> _Aim 1_
Read the forum thread on the Portland mall shooting and state whether each statement agrees with it. Answer yes or no for each, and quote the deciding words from the forum thread. (a) One poster lives in Oregon. (b) The first post asks whether the place was a "gun free" zone. (c) One reply ranks Flint second.
> _Aim 2_
Gather every line of the entries that contains the word "Click", copying each line in full. Case counts.

> _Text to read_

————

# Portland Oregon Mall Shooting



## survival (Sep 26, 2011)

Sad news in America, thoughts go out to the victims families.

My question is, was this a "gun free" zone?


----------



## LunaticFringeInc (Nov 20, 2012)

survival said:


> Sad news in America, thoughts go out to the victims families.
> 
> My question is, was this a "gun free" zone?


Its in the Mall, its in Oregon, its on the left coast, figure the odds...although there is an off chance we might be surprised, but that would be quiet the long shot bet!

One thing is for sure though...Whens the last time you herd of a mass shooting at the police station or at a gun shop or a gun range?


----------



## AsteroidX (Dec 11, 2012)

I live in Oregon and most malls on the western half of the state would be "Gun Free Zones". I dont think the eastern half of the state has malls because of this rule.


----------



## AquaHull (Jun 10, 2012)

LunaticFringeInc said:


> Its in the Mall, its in Oregon, its on the left coast, figure the odds...although there is an off chance we might be surprised, but that would be quiet the long shot bet!
> 
> One thing is for sure though...Whens the last time you herd of a mass shooting at the police station or at a gun shop or a gun range?


I think last year a man walked in a Detoilet Police Mini Station with a shottie and started blasting away, but then that's Murder City#2, Flint is #1 with a pop over 100K


----------



## WoadWarrior (Oct 10, 2012)

————

> _Data excerpts_

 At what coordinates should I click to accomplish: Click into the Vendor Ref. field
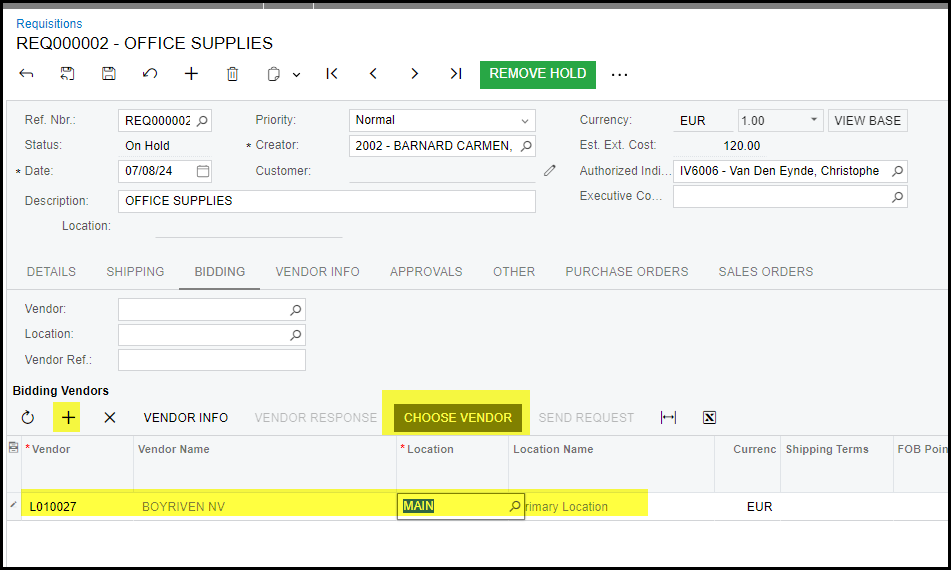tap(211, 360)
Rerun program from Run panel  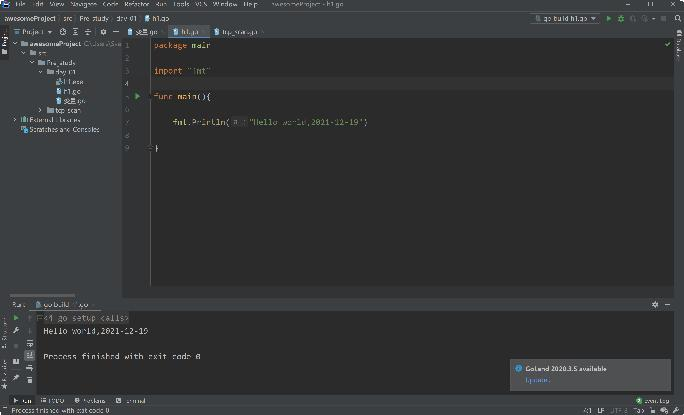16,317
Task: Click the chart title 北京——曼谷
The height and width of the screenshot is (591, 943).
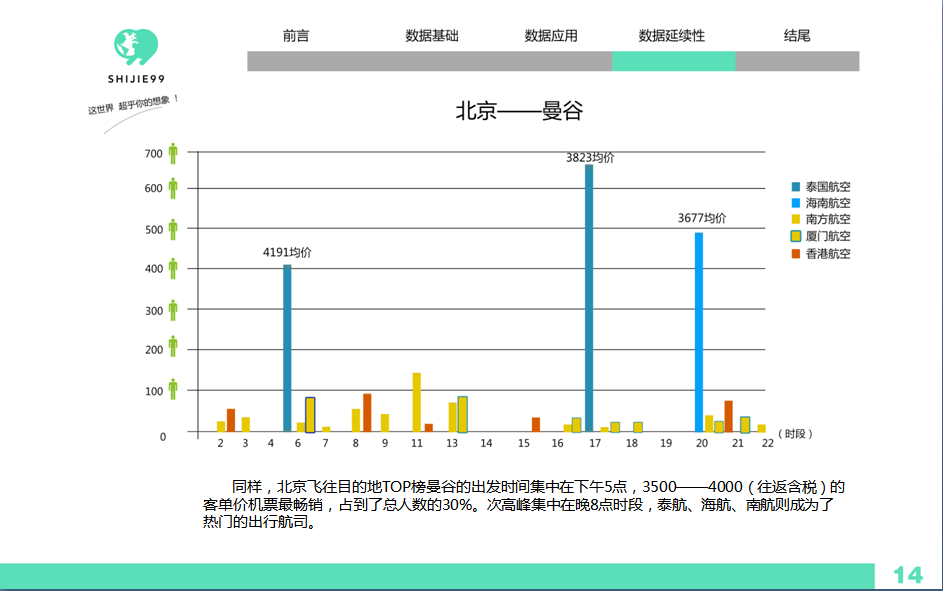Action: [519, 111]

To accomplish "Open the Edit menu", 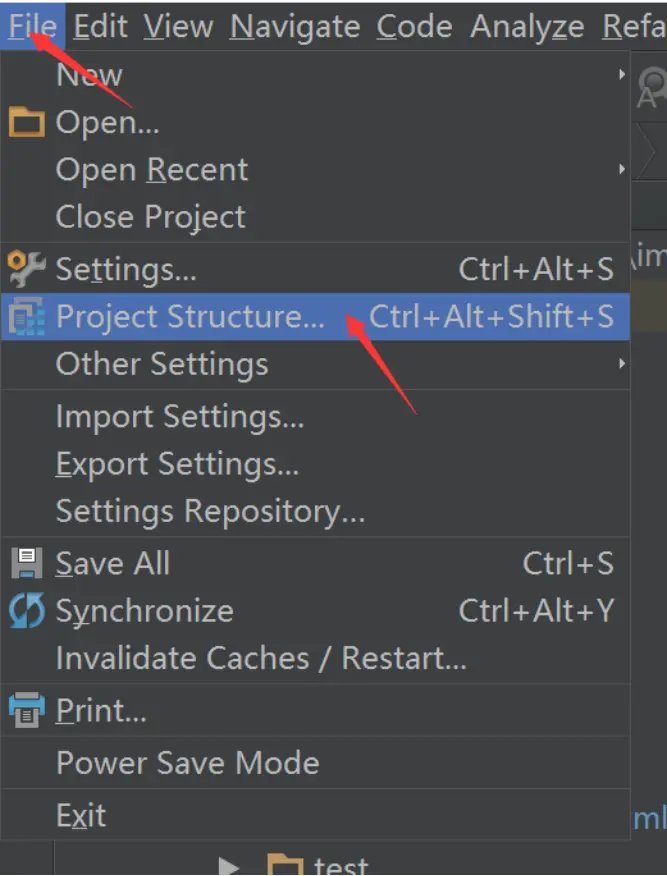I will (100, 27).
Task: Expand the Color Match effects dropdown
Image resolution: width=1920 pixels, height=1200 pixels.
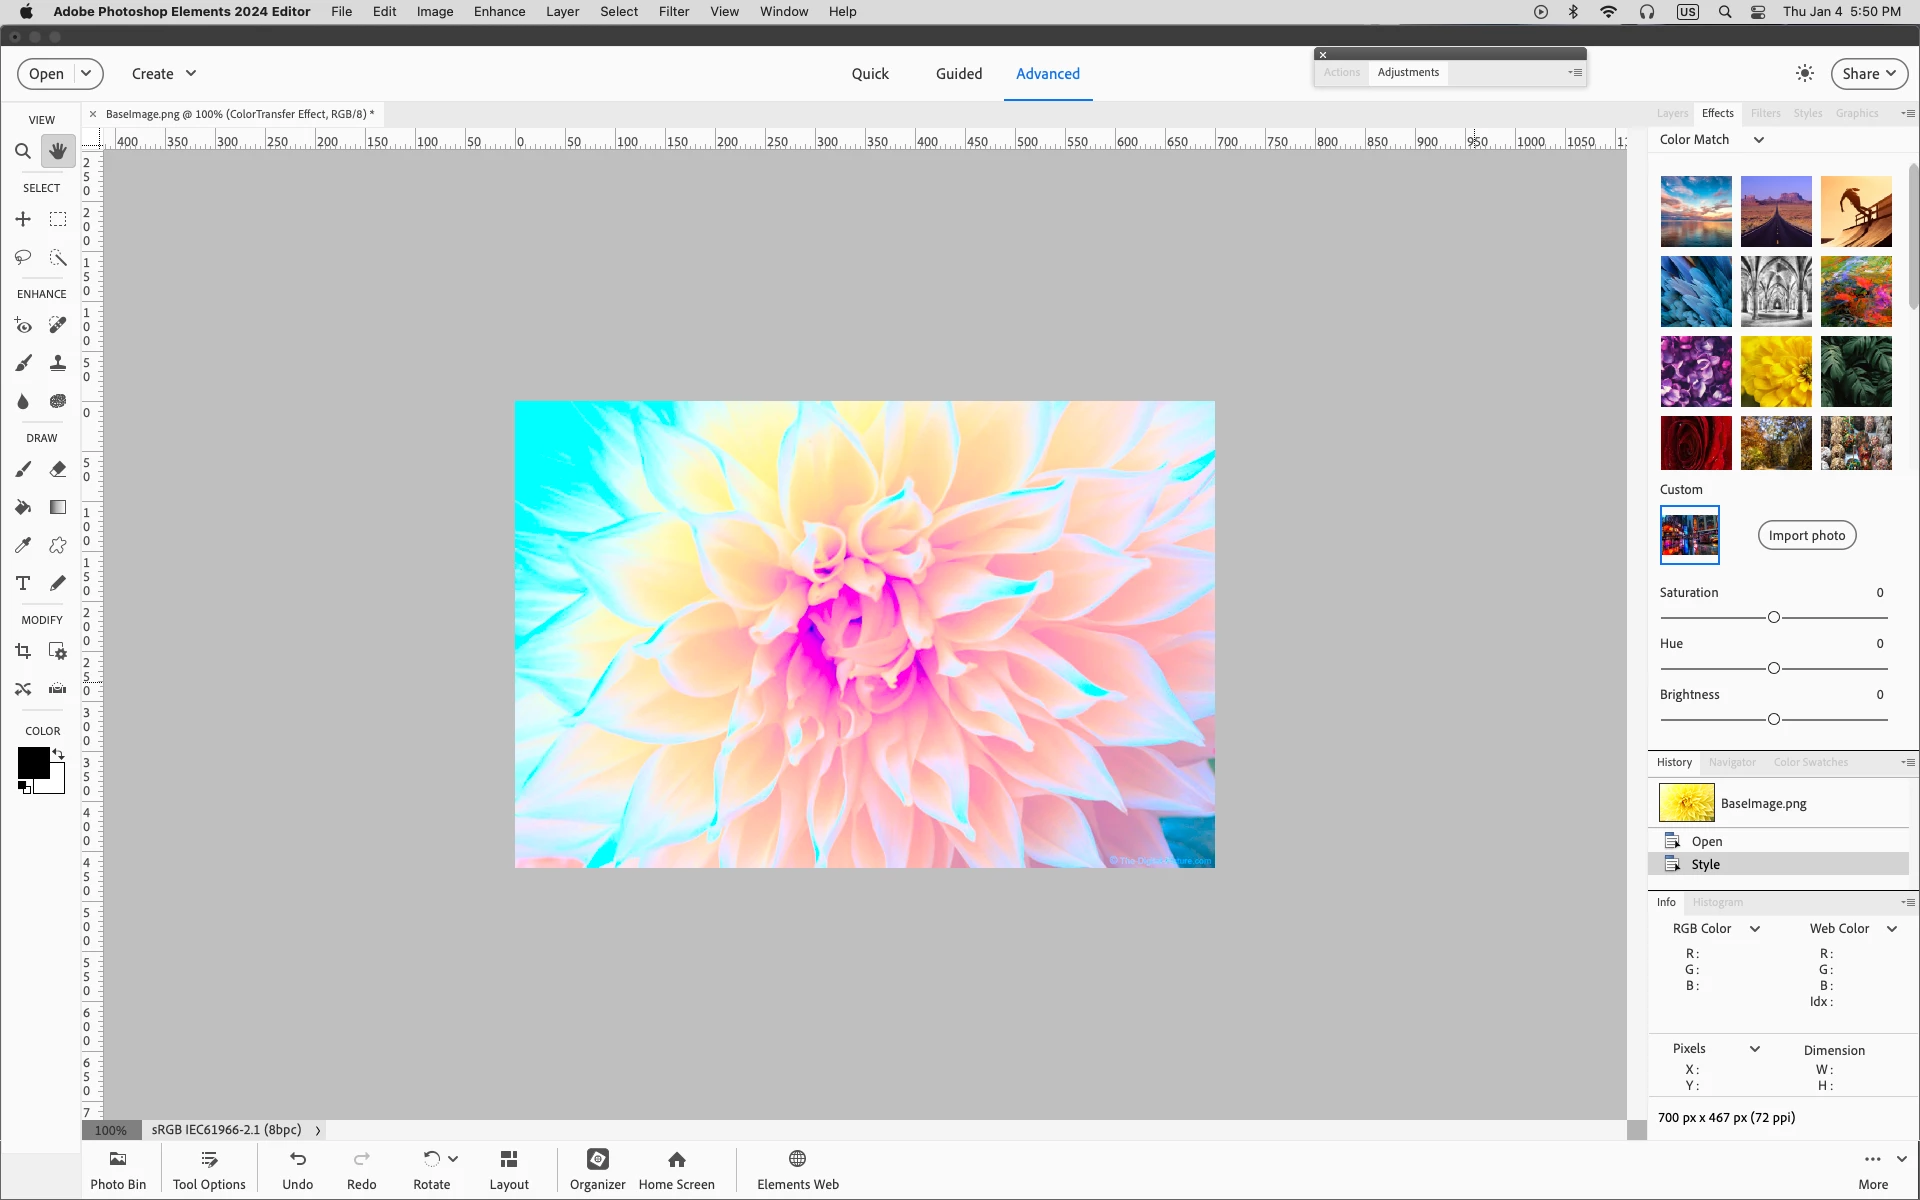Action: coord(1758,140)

————

> _Response 1_
(a) Yes: "I live in Oregon and most malls on the western half of the state would be "Gun Free Zones"."
(b) Yes: "My question is, was this a "gun free" zone?"
(c) No: "Flint is #1 with a pop over 100K"

> _Response 2_
 At what coordinates should I click to accomplish: Click into the Vendor Ref. field
Task: Click the chart title 北京——曼谷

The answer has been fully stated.